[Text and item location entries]
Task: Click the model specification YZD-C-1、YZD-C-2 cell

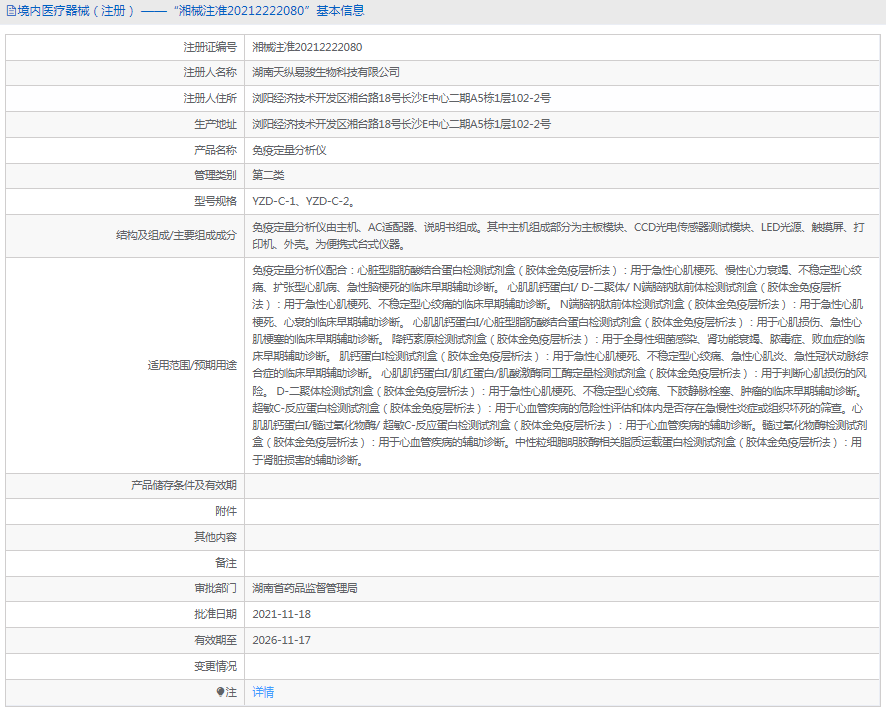Action: click(x=301, y=202)
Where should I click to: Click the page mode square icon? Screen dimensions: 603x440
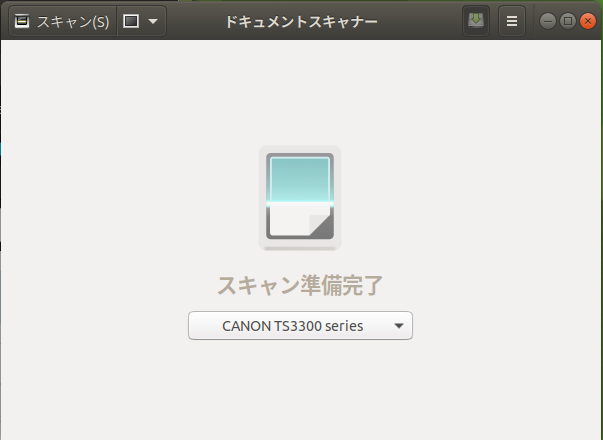[x=131, y=21]
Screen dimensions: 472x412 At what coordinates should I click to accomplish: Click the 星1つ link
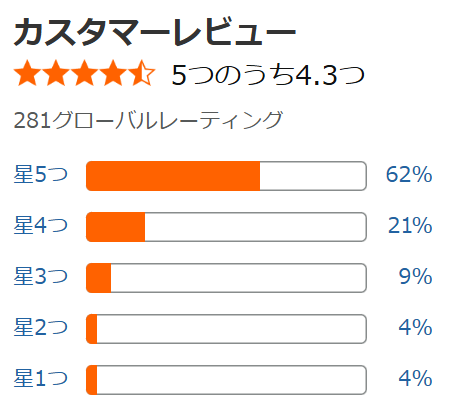[41, 378]
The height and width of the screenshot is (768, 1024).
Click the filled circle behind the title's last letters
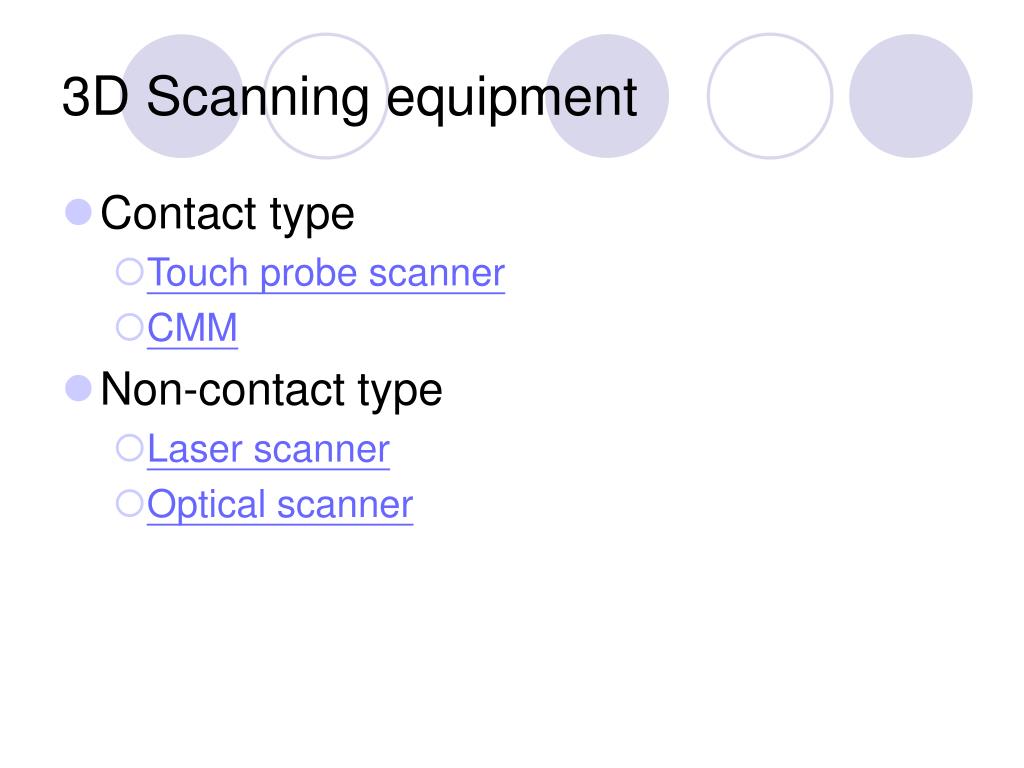[607, 96]
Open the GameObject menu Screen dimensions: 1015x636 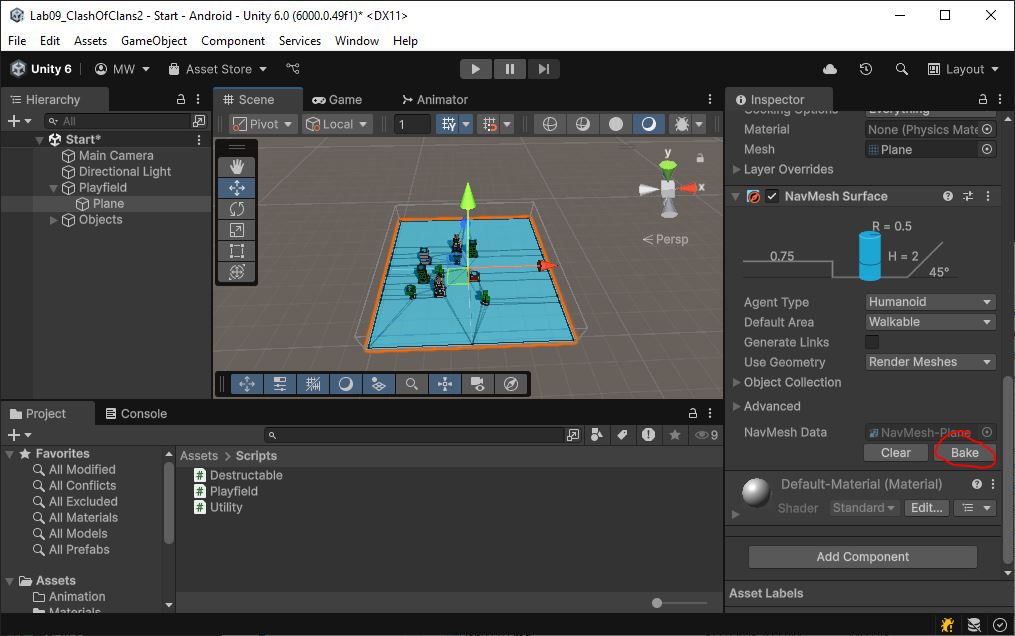point(152,40)
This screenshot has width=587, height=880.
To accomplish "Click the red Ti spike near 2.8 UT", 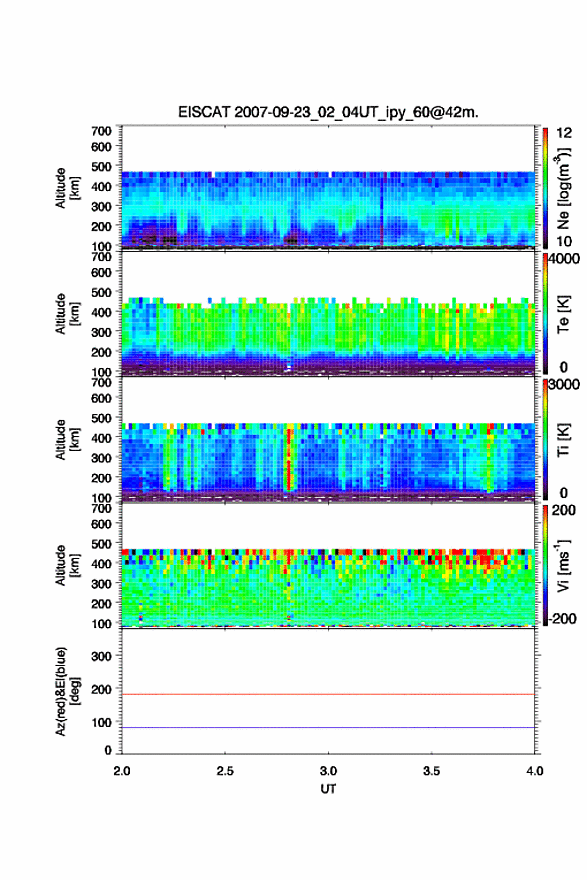I will click(290, 459).
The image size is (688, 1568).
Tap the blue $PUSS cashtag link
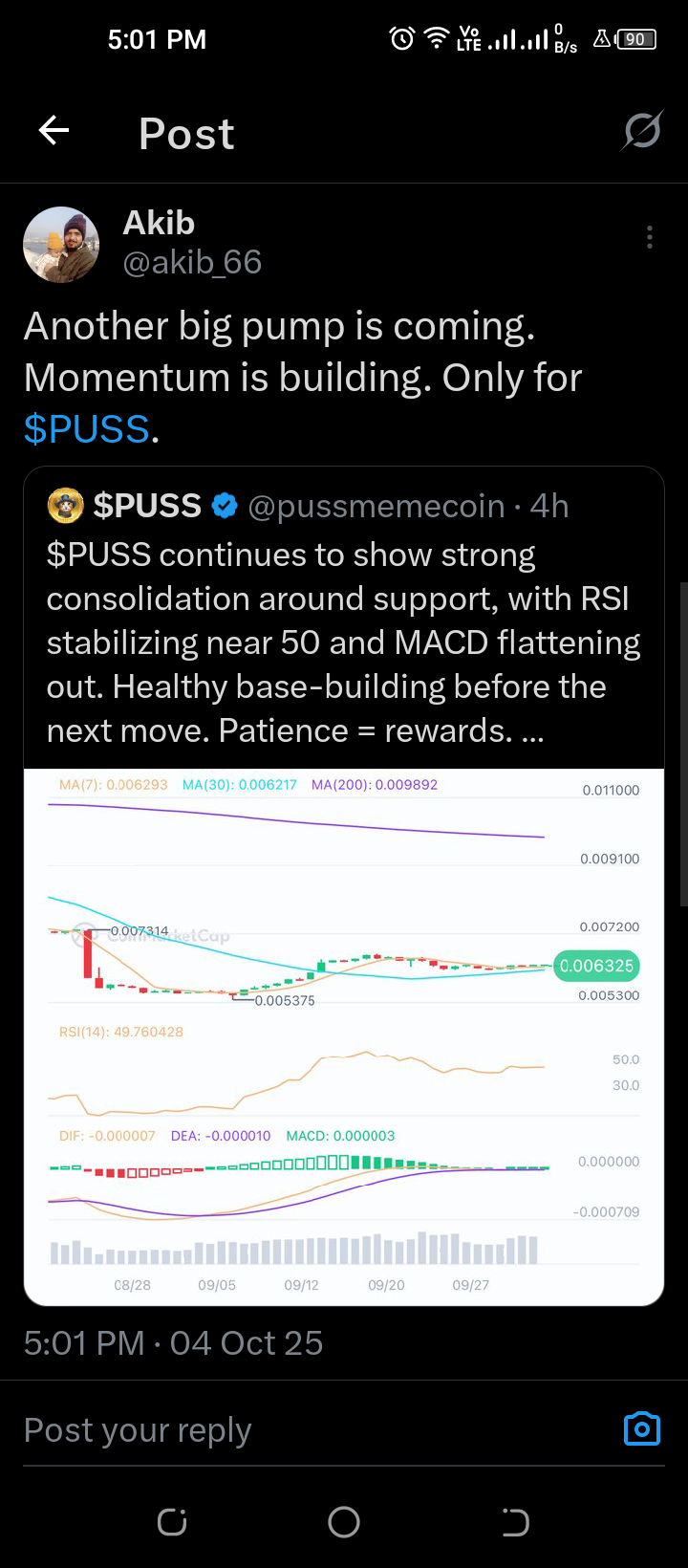tap(86, 429)
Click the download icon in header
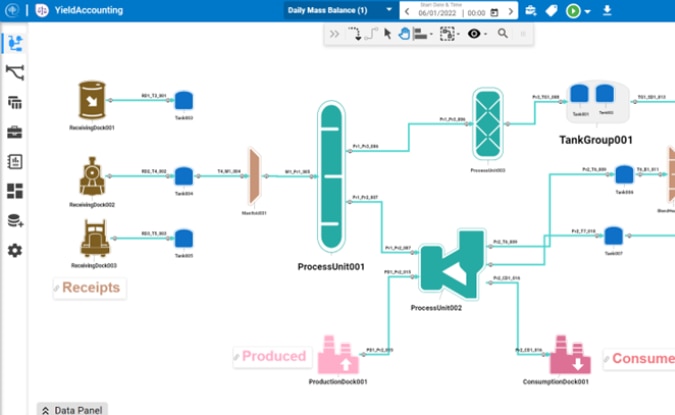This screenshot has width=675, height=415. (x=607, y=11)
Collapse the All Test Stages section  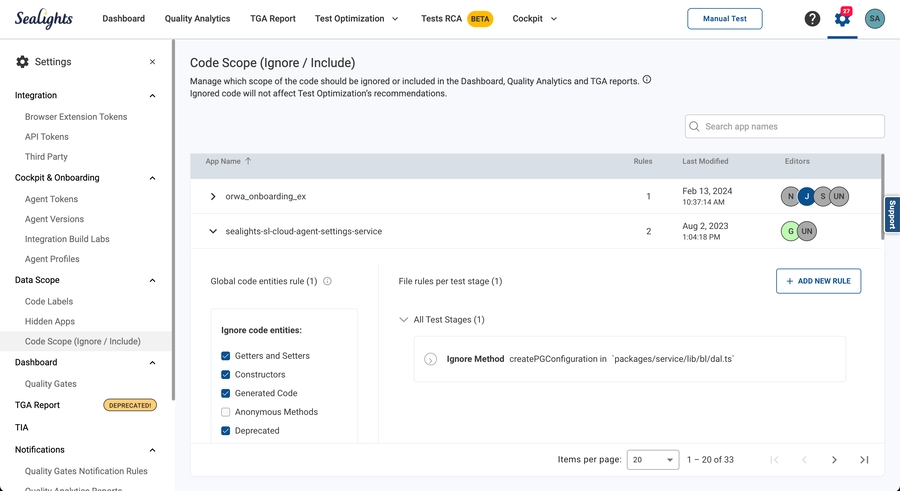[x=404, y=320]
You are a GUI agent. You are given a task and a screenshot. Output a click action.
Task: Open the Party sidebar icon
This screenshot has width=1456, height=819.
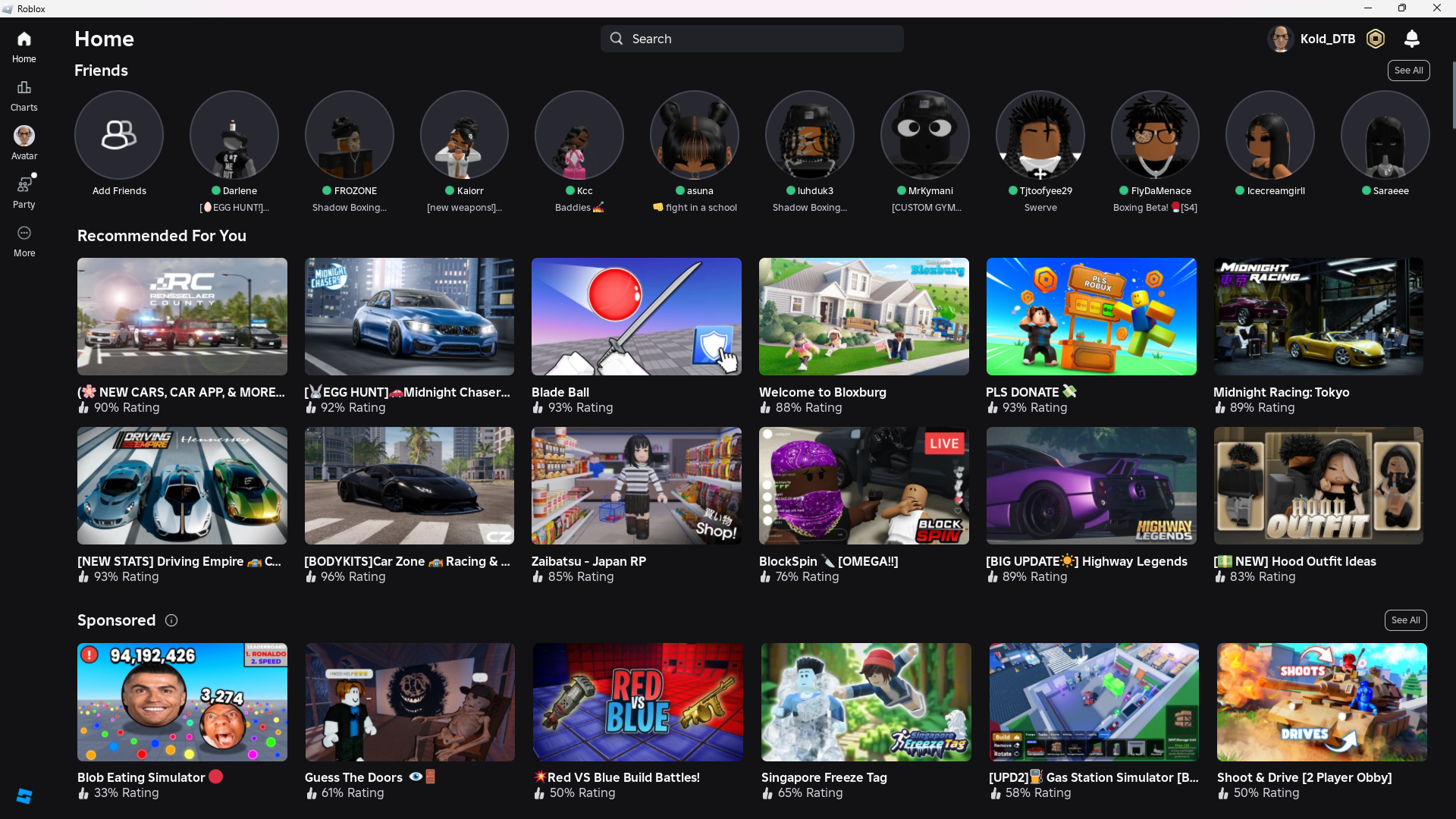click(x=24, y=185)
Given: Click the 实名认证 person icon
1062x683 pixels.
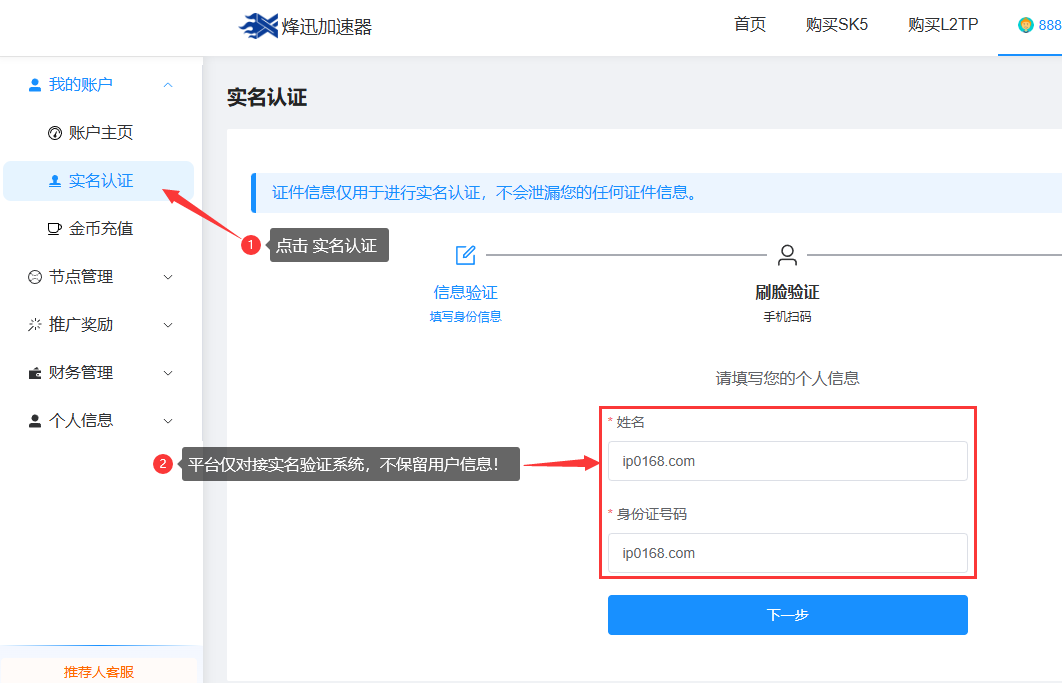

[OBJECTIVE] Convert the records into a numbered list, beginning at the first line of the records and stopping after the line that contains "[x=131, y=21]". Omit blank lines and leave the pictures out.

[EXERCISE ANSWER]
1. Task: Click the model specification YZD-C-1、YZD-C-2 cell
2. Action: click(x=301, y=202)
3. Where should I click to: Click the page mode square icon? Screen dimensions: 603x440
4. [x=131, y=21]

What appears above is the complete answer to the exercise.